Parashat Hukat: Meeting a Child’s Unique Educational Needs
Parashat Hukat begins with the famous law of Para Aduma, the red cow that was burned and its ashes mixed with water that would be used to purify those who came in contact with a human corpse. Contact with a human corpse results in a status of Tum’a (impurity), and in order to regain his status of Tahara (purity), the person would have to be sprinkled with the special water prepared with the ashes of the Para Aduma.
The most unusual feature of the Para Aduma is the opposite effect the water had on different people. When a Kohen sprinkled the water on a person who was Tameh, the person would thereby become Tahor, whereas those involved in preparing the purifying waters become Tameh. And thus the Para Aduma waters would bring purity to those who were impure, and bring impurity to those who were pure.

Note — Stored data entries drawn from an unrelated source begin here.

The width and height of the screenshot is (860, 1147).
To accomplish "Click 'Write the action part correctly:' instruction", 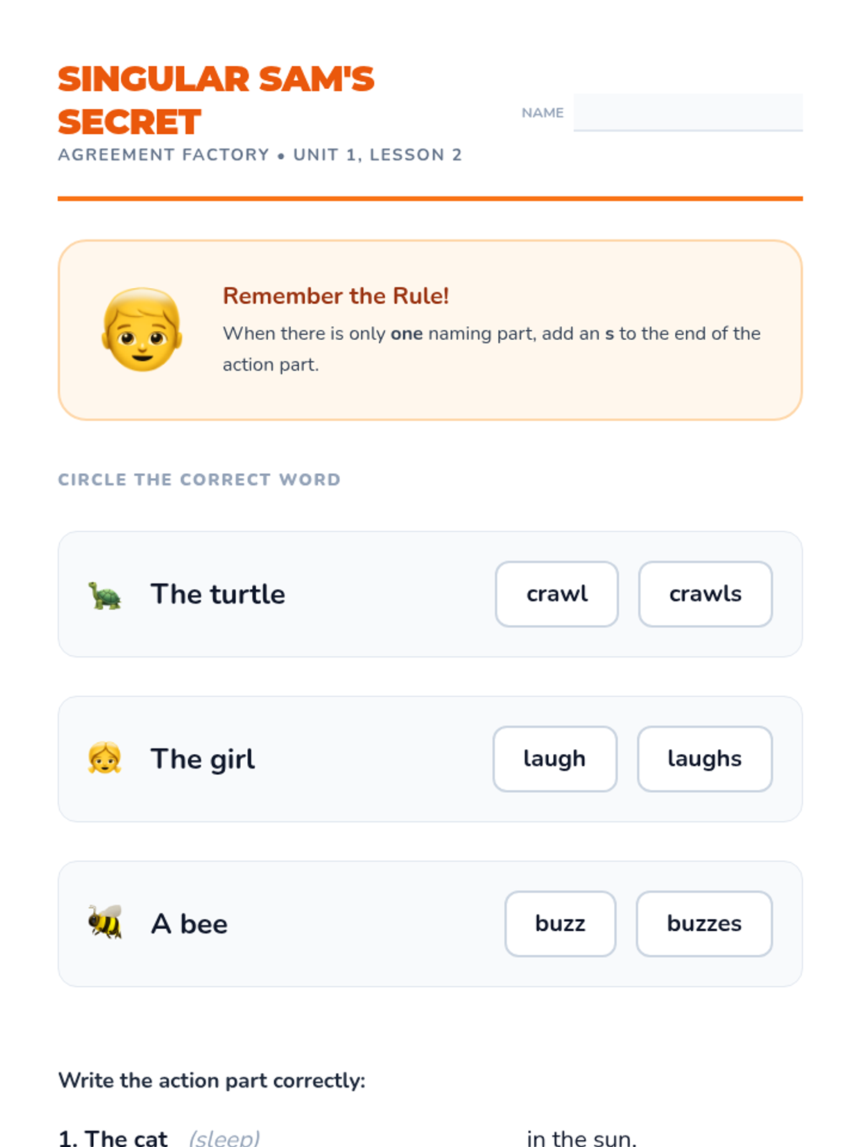I will point(211,1080).
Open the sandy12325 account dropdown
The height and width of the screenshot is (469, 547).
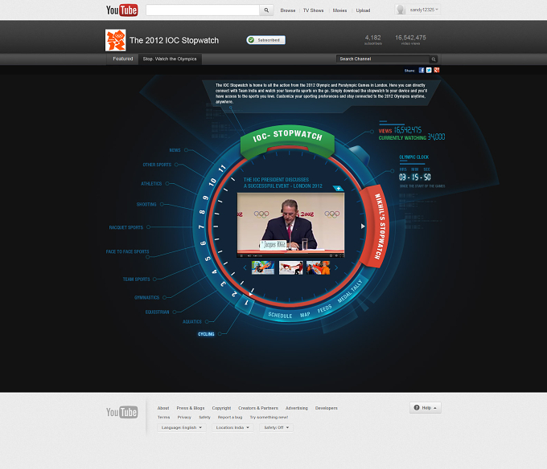[418, 10]
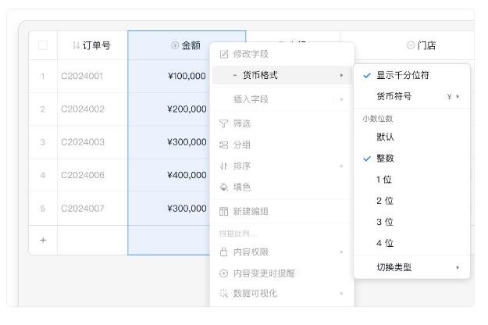Toggle 显示千分位符 option
The image size is (488, 325).
pos(402,76)
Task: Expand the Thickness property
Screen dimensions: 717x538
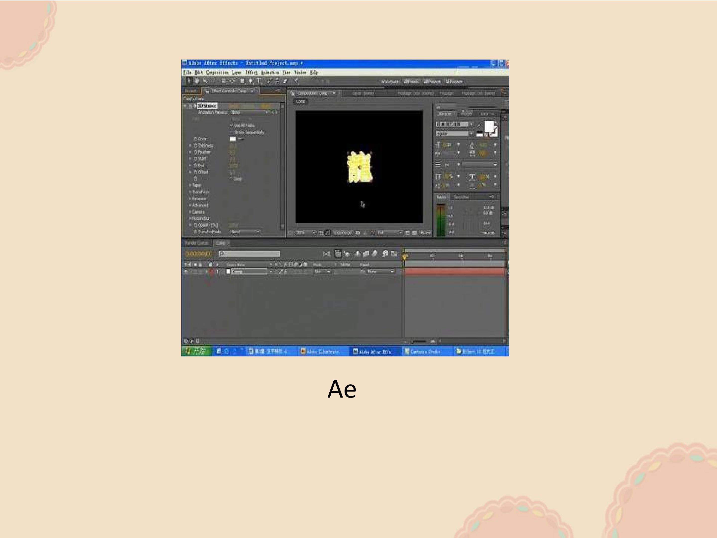Action: [190, 146]
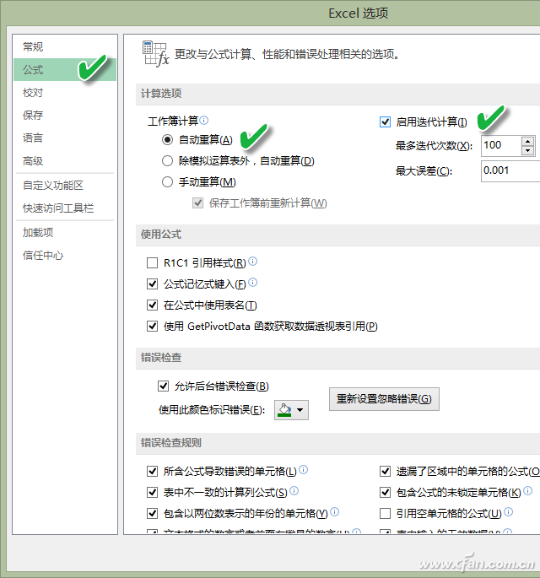
Task: Select 手动重算 radio button
Action: 167,181
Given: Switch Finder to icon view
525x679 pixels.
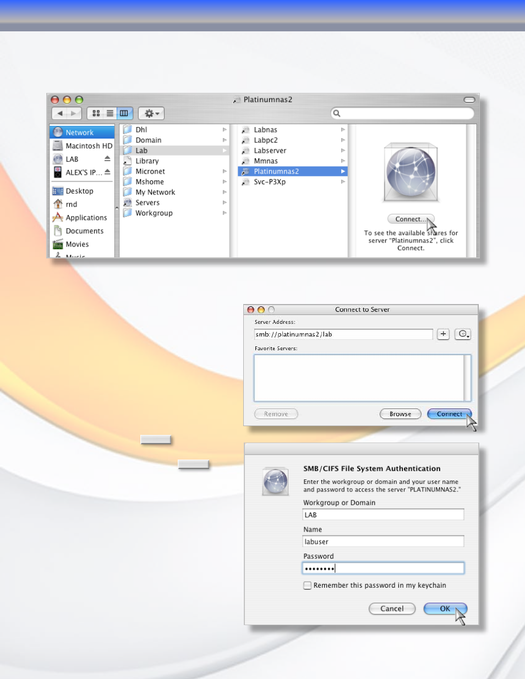Looking at the screenshot, I should point(96,113).
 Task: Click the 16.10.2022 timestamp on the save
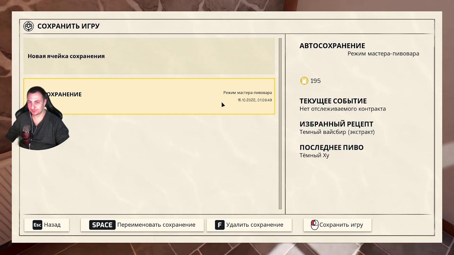pyautogui.click(x=254, y=100)
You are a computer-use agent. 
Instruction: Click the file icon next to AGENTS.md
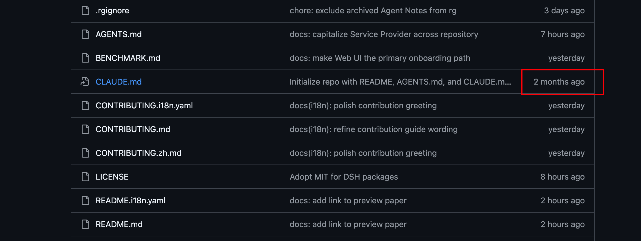coord(85,34)
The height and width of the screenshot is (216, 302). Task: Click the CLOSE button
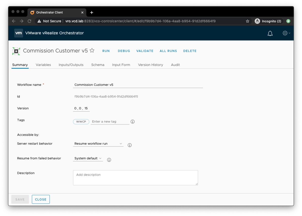tap(41, 199)
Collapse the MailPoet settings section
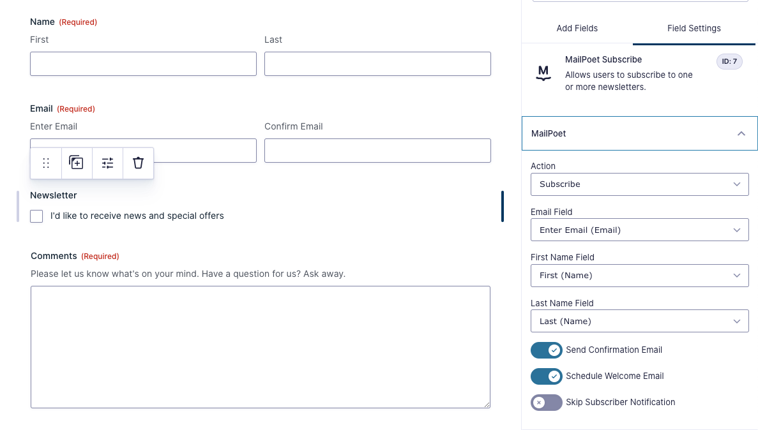The image size is (758, 430). 741,134
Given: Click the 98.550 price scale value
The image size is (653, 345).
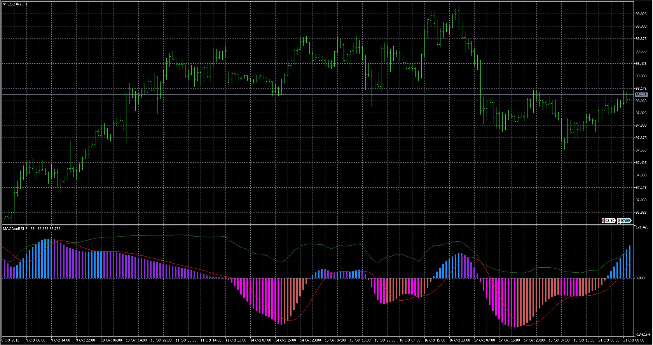Looking at the screenshot, I should [641, 51].
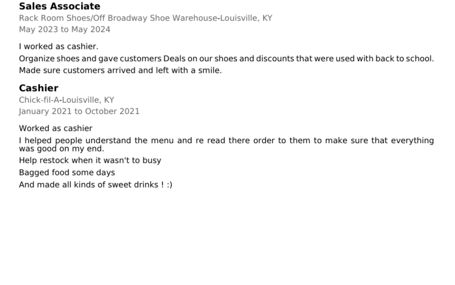
Task: Select the January 2021 to October 2021 line
Action: (79, 111)
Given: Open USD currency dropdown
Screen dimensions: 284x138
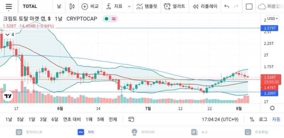Looking at the screenshot, I should [x=272, y=18].
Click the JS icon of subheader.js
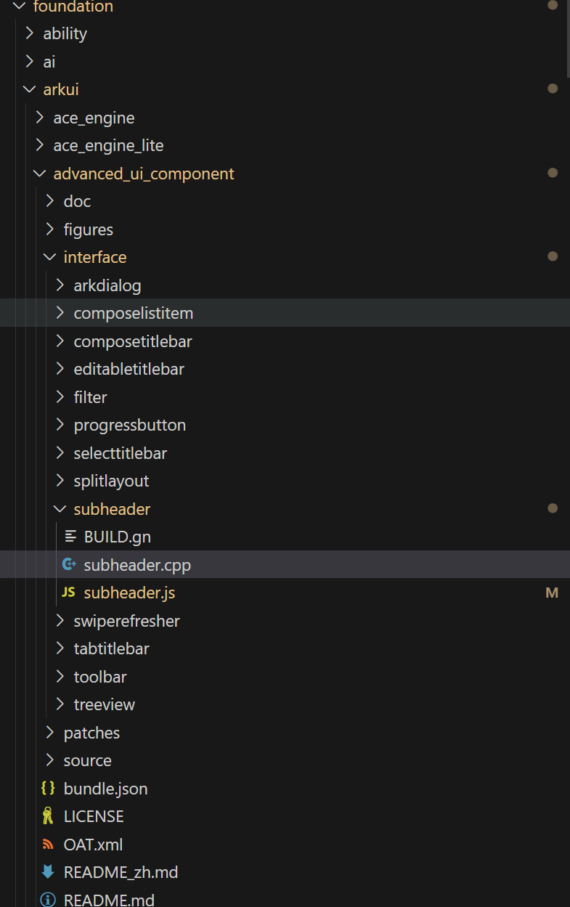570x907 pixels. pyautogui.click(x=69, y=593)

The Torah introduces this section with the words "Zot Hukat Ha’Torah" – "This is the statute of the Torah." Rather than introducing this discussion as the laws of the Para Aduma, the Torah instead describes these laws as "Hukat Ha’Torah." It seems that the special properties of the Para Aduma are relevant not only to the particular context of Tum’a and Tahara, but more generally, to the entire Torah.
Indeed, the concept of something being beneficial for one person but detrimental to another is truly the "statute of the Torah," a fundamental rule about Torah education. The same school and educational approach which works wonders for one child would be destructive for another. Just as the Para Aduma waters purify some and contaminate others, similarly, an educational method can be "purifying" and uplifting for some students but worthless or even harmful for others. This is the "Hukat Ha’Torah" – that each student’s needs must be individually assessed. We cannot use Torah education as a cookie-cutter trying to turn every child into the exact same kind of adult. This would be going against the "Hukat Ha’Torah," the fundamental rule that a system which is right for one person is wrong for another.
Unfortunately, I have met many parents who make their educational choices for their children based on considerations that have little, if anything, to do with the children’s individual needs. Too often, parents choose a school or yeshiva in Israel not to meet the child’s needs, but to meet their own needs. They might be embarrassed to tell their friends that their child attends school X, and will score points by proudly reporting that the child attends school Y. They might be concerned about a stigma associated with a certain school that best suits their child, and refuse to enroll the child in that school. They might have connections in a prestigious institution that they can leverage to have their child admitted, even though it is clearly the wrong choice for that child.
This problem is especially common when it comes to children with special needs. I recall one incident involving a child who was not speaking at the age of four, and the parents were reluctant to enroll their child in an institution specializing in this particular area because of their fear of a stigma. Rather than provide the child with the most suitable and beneficial framework, the parents were instead worried about their reputation.
The lesson of the Para Aduma is the "Hukat Ha’Torah" – the rule we must follow in educating our children. Our decisions must be made based solely on the individual needs of the child, not on the needs of anybody else. This way we ensure that each and every child receives the "purification" he or she needs and grows to become a devoted member of Am Yisrael.